WORK INSTRUCTION: Output the records below again, precisely as they are written.

Items from a data source

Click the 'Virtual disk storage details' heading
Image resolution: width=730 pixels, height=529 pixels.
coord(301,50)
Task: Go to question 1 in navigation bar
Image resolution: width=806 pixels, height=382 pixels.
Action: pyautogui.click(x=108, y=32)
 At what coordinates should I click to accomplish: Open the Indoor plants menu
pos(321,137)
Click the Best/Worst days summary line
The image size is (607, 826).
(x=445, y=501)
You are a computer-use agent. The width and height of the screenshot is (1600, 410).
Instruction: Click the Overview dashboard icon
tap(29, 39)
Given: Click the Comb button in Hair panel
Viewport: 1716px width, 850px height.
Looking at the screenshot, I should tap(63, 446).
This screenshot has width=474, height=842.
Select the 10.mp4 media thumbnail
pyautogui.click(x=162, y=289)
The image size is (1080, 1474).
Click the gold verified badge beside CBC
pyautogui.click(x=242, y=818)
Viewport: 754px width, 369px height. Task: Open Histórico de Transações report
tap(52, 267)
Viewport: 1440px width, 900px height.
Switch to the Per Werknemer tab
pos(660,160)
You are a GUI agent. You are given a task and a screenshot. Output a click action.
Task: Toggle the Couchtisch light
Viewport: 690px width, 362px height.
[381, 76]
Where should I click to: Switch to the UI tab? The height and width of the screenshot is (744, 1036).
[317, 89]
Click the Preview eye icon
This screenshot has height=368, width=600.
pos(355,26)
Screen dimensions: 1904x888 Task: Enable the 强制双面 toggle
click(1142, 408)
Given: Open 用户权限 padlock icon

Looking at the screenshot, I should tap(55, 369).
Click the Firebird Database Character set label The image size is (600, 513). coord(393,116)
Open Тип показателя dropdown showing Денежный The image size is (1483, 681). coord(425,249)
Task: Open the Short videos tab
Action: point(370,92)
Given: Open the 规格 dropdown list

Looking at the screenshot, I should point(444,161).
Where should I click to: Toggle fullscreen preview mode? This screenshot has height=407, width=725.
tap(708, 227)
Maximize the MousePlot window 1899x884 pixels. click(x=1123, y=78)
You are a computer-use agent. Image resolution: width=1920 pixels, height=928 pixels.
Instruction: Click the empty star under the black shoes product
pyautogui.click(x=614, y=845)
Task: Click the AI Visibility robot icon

THE COMPLETED TASK:
Click the 'Virtual disk storage details' heading
Image resolution: width=730 pixels, height=529 pixels.
coord(301,50)
Task: Go to question 1 in navigation bar
Image resolution: width=806 pixels, height=382 pixels.
Action: pyautogui.click(x=108, y=32)
 At what coordinates should I click to accomplish: Open the Indoor plants menu
pos(321,137)
Click the Best/Worst days summary line
The image size is (607, 826).
(x=445, y=501)
You are a computer-use agent. The width and height of the screenshot is (1600, 410).
Instruction: Click the Overview dashboard icon
tap(29, 39)
Given: Click the Comb button in Hair panel
Viewport: 1716px width, 850px height.
Looking at the screenshot, I should tap(63, 446).
This screenshot has width=474, height=842.
Select the 10.mp4 media thumbnail
pyautogui.click(x=162, y=289)
The image size is (1080, 1474).
Click the gold verified badge beside CBC
pyautogui.click(x=242, y=818)
Viewport: 754px width, 369px height. Task: Open Histórico de Transações report
tap(52, 267)
Viewport: 1440px width, 900px height.
Switch to the Per Werknemer tab
pos(660,160)
You are a GUI agent. You are given a task and a screenshot. Output a click action.
Task: Toggle the Couchtisch light
Viewport: 690px width, 362px height.
[381, 76]
Where should I click to: Switch to the UI tab? The height and width of the screenshot is (744, 1036).
[317, 89]
Click the Preview eye icon
This screenshot has height=368, width=600.
pos(355,26)
Screen dimensions: 1904x888 Task: Enable the 强制双面 toggle
click(1142, 408)
Given: Open 用户权限 padlock icon

Looking at the screenshot, I should tap(55, 369).
Click the Firebird Database Character set label The image size is (600, 513). coord(393,116)
Open Тип показателя dropdown showing Денежный The image size is (1483, 681). coord(425,249)
Task: Open the Short videos tab
Action: point(370,92)
Given: Open the 规格 dropdown list

Looking at the screenshot, I should point(444,161).
Where should I click to: Toggle fullscreen preview mode? This screenshot has height=407, width=725.
tap(708, 227)
Maximize the MousePlot window 1899x884 pixels. click(x=1123, y=78)
You are a computer-use agent. Image resolution: width=1920 pixels, height=928 pixels.
Instruction: Click the empty star under the black shoes product
pyautogui.click(x=614, y=845)
Task: Click the AI Visibility robot icon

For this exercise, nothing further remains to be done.